17 month old adopted female with proptosis.


Case Images


Diagnosis

Bilateral Retinoblastoma

Findings

MR – Axial and coronal T1, fat-suppressed T2 and fat-suppressed postgadolinium T1 images reveal bilateral intraocular masses. Intraorbital extension on the right is predominantly retrobulbar resulting in proptosis. The right oculus is small and associated with retinal detachment.

Discussion

Retinoblastoma is the most common pediatric intraocular neoplasm. It is a highly malignant tumor of the primitive neural retina. Modern cure rates are greater than 90%; extraocular extension occurs in less than 10% of patients and is associated with a considerably higher mortality rate. Retinoblastoma spreads by direct extension into the orbit along scleral emissary vessels, invasion of the optic nerve, and dispersion through the cerebrospinal fluid. The growth pattern of retinoblastoma can be subdivided into three types: endophytic, exophytic, and combined endophytic and exophytic. Endophytic tumors arise from inner layers of the retina and grow into the vitreous. Exophytic tumors start in the outer layers and growth is in the subretinal space.

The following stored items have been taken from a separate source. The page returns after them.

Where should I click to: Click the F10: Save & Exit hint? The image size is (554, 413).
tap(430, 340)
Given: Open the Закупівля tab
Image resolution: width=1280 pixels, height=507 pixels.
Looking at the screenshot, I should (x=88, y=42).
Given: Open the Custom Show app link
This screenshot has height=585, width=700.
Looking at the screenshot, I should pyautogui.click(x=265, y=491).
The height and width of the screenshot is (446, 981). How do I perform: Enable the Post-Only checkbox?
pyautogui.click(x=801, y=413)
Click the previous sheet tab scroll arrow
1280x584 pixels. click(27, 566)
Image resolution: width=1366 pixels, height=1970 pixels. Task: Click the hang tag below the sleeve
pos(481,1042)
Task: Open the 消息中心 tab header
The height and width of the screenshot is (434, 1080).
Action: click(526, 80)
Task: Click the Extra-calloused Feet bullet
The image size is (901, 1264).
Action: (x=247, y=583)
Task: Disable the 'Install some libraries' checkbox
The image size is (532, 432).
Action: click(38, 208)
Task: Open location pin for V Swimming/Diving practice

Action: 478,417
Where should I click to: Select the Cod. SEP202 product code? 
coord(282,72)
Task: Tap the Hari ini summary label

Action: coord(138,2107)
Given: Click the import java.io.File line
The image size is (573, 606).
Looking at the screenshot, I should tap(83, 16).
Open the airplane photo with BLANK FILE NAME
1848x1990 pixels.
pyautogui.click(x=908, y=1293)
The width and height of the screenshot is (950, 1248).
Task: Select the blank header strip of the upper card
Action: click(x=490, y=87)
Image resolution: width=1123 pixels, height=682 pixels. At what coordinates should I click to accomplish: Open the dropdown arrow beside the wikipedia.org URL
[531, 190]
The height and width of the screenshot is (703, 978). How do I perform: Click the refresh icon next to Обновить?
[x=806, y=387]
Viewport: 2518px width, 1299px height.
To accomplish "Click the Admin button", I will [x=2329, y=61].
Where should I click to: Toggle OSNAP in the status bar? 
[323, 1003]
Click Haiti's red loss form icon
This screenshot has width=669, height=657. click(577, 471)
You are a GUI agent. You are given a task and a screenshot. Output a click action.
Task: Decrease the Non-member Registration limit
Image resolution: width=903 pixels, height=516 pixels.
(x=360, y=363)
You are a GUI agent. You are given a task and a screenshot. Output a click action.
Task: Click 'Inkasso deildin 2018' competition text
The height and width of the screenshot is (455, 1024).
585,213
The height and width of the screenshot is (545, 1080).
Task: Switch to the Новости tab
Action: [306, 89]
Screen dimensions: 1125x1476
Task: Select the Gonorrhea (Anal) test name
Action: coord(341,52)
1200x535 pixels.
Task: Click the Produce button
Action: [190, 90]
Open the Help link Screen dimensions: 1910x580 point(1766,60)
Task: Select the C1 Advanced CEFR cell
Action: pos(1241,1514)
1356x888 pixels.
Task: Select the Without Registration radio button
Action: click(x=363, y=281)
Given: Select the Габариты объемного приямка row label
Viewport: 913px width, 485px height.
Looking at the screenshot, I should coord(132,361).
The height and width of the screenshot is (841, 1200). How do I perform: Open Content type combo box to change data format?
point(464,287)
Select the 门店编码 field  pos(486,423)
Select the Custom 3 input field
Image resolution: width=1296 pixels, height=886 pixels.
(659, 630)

Beside enucleation, conservative treatment methods, such as thermochemotherapy, radioactive plaque therapy, cryotherapy, laser photocoagulation, external-beam radiation therapy, and tumor reduction chemotherapy, can be applied. The treatment of retinoblastoma depends on several parameters: tumor volume and localization, intraocular tumor extension, extraocular stage of disease, and laterality (side) of tumor.

Magnetic resonance imaging is preferred for staging and should include intraocular (choroid, sclera, prelaminar optic nerve), extraocular (postlaminar optic nerve or orbital invasion) and intracranial (pineal and leptomeningeal metastases) evaluation for tumor spread. The reported predictors for metastatic retinoblastoma are invasion of the optic nerve, invasion of the choroid, and orbital involvement. Anterior chamber involvement is associated with an increased risk for metastases. Optic nerve invasion is reported to be present more often in patients with exophytic retinoblastoma, tumor thickness of 15 mm or larger, and vitreous hemorrhage. CT should not be routinely performed in hereditary retinoblastoma since cumulative radiation effects increases the risk for the development of second primary tumors.

Reference

deGraaf P, Barkoff F, Moll AC, Imhof SM, Knol DL, van der Valk P, Castelijns JA. Retinoblastoma: MR imaging parameters in detection of tumor extent. Radiology (2005); 235:197-207.